Is 3" required thru the roof ?
Or just recommended - in winter areas with snow/ice ?


----------



## DangerMouse (Jul 17, 2008)

I thought it was minimum 3" through the roof for venting if you live in a frost zone? (which we do)

Thanks!

DM


----------



## RobQuillin (Oct 31, 2009)

That was more of the system that I was thinking of when we were talking. I hope that it works out for you. I'm glad to know that toilets don't need to be vented. I didn't remember that part from plumbing class in college.


----------



## 57_Hemi (Jul 28, 2010)

NHMaster said:


> Therefore, technically, toilets do not require a vent to operate.


ok so u say "technically" they dont require a vent.....BUT are you recommending he does not run a vent for his toilets ???

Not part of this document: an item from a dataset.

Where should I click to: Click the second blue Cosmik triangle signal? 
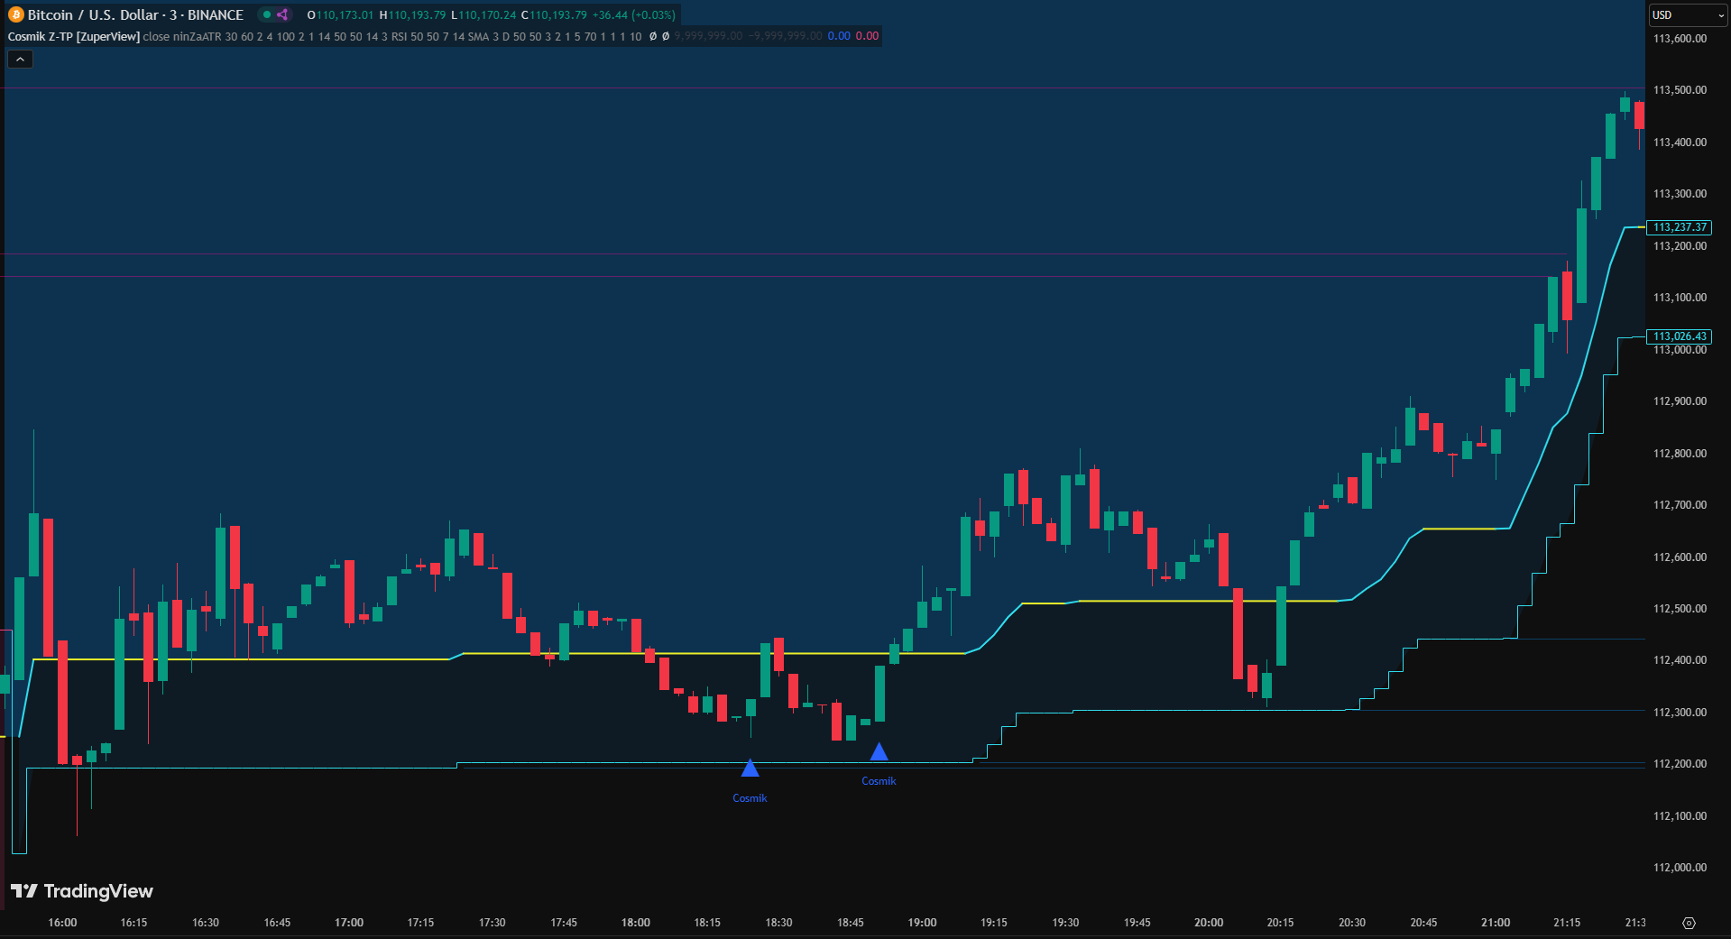879,751
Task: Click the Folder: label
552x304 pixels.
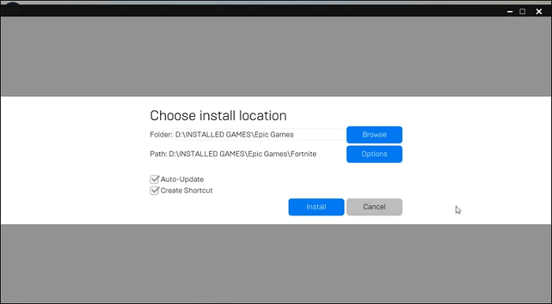Action: pos(161,134)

If not then fine.... but I think thats confusing things a bit.


good luck !!


----------



## Alan (Apr 12, 2006)

Around here it's 3" whenever you tie two toilet vents together anyway.


----------



## DangerMouse (Jul 17, 2008)

In the last sketch, I show the 3" vent pipe at the end with the cleanout. Isn't this OK?

Thanks!

DM


----------



## DangerMouse (Jul 17, 2008)

OK, now I have the proper pieces, (I HOPE!) to put this down there.
How does this layout look? The toilet lines will be a couple of feet longer, but this is the general idea.

Thanks!

DM


----------



## Alan (Apr 12, 2006)

Any reason you couldn't turn the horizontal -> vertical 90* into a Low-Heel outlet 90* then have two 2" vents tie together in the wall into a 3" vent.

Thats how we would do it.










that would be a 3" x 3" x 2" fitting


----------



## DangerMouse (Jul 17, 2008)

"horizontal -> vertical 90* into a Low-Heel outlet 90*" <---You lost me in here somewheres.... lol

I plan on using 1½" vents for the kitchen sink, tub, and 2 vanities, these will tie into the 3" in the attic.... is this wrong?

DM


----------



## TheEplumber (Jul 20, 2010)

DM, in your pix you have a closet flange, then a vert to horz 90, then a horz to vert 90. Allen wants you to use a Low Heel 90 instead of the horz to vert 90. This allows you to vent each toilet on the respective branch line (a good idea). However, I don't think you have room.
You have been advised by some here that your sketches would be OK. So I would call your inspector in Monday, have him bless it and bust out the glue and primer.


----------



## DangerMouse (Jul 17, 2008)

OK, after studying what you said, I understand what you mean, and no, I can't do it that way, even with a 3", because of the way the vent will tilt to go between the joists and line up with the wall above to go through the roof, I needed to start lower to keep it 45° more or less, and to line it up right.. that was sort of the way I had it before, but it didn't work out.
Also, I thought I was required to use 3" through the roof because: A: I live in a frost zone, and B: Two toilets?

Thanks!

DM


----------



## DangerMouse (Jul 17, 2008)

Oh yeah, then I want to cap it off on the roof with one of these.
http://www.fitthewondercap.com/
Keeps out the critters, and at a good price too!

DM


----------



## TheEplumber (Jul 20, 2010)

Vents are sized by Drainage Fixture Units Per the code I use-
toilet =3 dfu
lav= 1 dfu
tub/shower = 2 dfu
kit sink = 2 dfu

A 2" vertical vent max load is 24 dfu. So you could put the bathroom on a 2" vent. There are some exceptions but I don't think they apply here. 
for frost or snow closure areas, vent terminals shall be at least 2" and the change of size needs to be made at least 1ft below the roof in an insulated space and extend at least 10" above the roof


----------



## DangerMouse (Jul 17, 2008)

Still slightly cornfussed.... 
Does this mean I cannot/should not use the 1½" vents for the 2 bathroom sinks, kitchen sink and shower/tub?

Thanks!

DM


----------



## TheEplumber (Jul 20, 2010)

Only your toilets require a 2" vent. All others you mention can use 11/2". But when you exit the roof you need to increase 1 pipe size if you are required to meet a frost or snow closure requirement


----------



## DangerMouse (Jul 17, 2008)

Cool, so my toilets both have the shared 3" at the cleanout end, and the other vents will all tie into it at 1½" up in the attic.
I already have the fittings for doing them in 1½", so I would have had to go BACK to HD (once again) to exchange the pieces to 2"! LOL
Last question....(I HOPE!) Where my 2" drain ties into the mess, is the 45° angle ok, or should that be different?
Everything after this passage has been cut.